Mary Lou Freel

Née à Niagara Falls en 1943, elle habite à Montréal, où ses tapisseries sont entreposées les unes sur les autres sur un grand lit à baldaquin. Cela fait 35 ans qu’elle fait aller son aiguille avec du fil de laine, de coton et de soie. Sa mère et sa grand-mère lui ont appris la manière ; pour l’art, elle ne sait pas d’où ça lui est venu, peut-être de l’imagination et de la fantaisie de sa famille irlandaise émigrée dans le sud des États-Unis. Si son travail ne dit rien d’elle, ses tapisseries lui donnent une certaine forme de parole. Avec un père pianiste de jazz, elle se destinait à être pianiste, jusqu’à son premier concert qui sera le dernier : elle se révèle incapable de jouer en public.
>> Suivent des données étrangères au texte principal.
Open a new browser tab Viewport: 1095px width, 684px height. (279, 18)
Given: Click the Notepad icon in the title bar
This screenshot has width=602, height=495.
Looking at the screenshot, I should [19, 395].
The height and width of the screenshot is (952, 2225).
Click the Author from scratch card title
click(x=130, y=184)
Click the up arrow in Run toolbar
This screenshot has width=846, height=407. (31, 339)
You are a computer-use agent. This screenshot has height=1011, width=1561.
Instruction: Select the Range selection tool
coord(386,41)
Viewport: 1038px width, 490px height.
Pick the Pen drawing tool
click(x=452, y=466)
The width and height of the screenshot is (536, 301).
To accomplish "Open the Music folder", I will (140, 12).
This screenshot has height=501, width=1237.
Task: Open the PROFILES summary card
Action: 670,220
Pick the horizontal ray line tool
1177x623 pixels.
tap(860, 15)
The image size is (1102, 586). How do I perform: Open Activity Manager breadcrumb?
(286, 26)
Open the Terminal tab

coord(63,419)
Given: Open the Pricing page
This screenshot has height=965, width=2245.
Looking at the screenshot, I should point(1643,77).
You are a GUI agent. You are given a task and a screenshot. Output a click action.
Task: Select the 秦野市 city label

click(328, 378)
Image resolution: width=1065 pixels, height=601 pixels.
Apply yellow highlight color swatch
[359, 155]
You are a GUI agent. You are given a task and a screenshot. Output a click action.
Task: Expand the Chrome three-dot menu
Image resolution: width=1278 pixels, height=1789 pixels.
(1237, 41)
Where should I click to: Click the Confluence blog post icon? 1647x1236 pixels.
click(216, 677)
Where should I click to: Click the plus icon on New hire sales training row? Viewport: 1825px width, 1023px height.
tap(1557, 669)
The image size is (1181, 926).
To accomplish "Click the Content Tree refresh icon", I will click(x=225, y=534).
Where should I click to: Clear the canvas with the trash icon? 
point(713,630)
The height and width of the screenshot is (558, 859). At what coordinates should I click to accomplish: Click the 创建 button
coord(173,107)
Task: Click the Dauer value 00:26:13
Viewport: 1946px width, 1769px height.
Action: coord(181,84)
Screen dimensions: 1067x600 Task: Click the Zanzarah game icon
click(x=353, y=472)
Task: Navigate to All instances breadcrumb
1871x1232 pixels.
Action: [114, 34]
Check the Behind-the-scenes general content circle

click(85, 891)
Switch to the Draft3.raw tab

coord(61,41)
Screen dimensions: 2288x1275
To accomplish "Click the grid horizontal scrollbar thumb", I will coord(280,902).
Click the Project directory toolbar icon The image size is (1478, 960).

Des années plus tard, elle est devenue brodeuse, dans le silence des fils et de leurs nouages. Chacune de ses tapisseries raconte une histoire où les temps se mêlent comme dans les rêves, où les mémoires de la famille et de l’Irlande, de son paganisme et de son christianisme, de l’Antiquité et de l’espèce humaine forment d’étranges patchworks. Tard dans sa vie, elle a voulu aller à l’université, se demandant si elle devait se former à l’art textile ; sur ce qui l’intéressait, elle dit qu’elle n’a rien appris.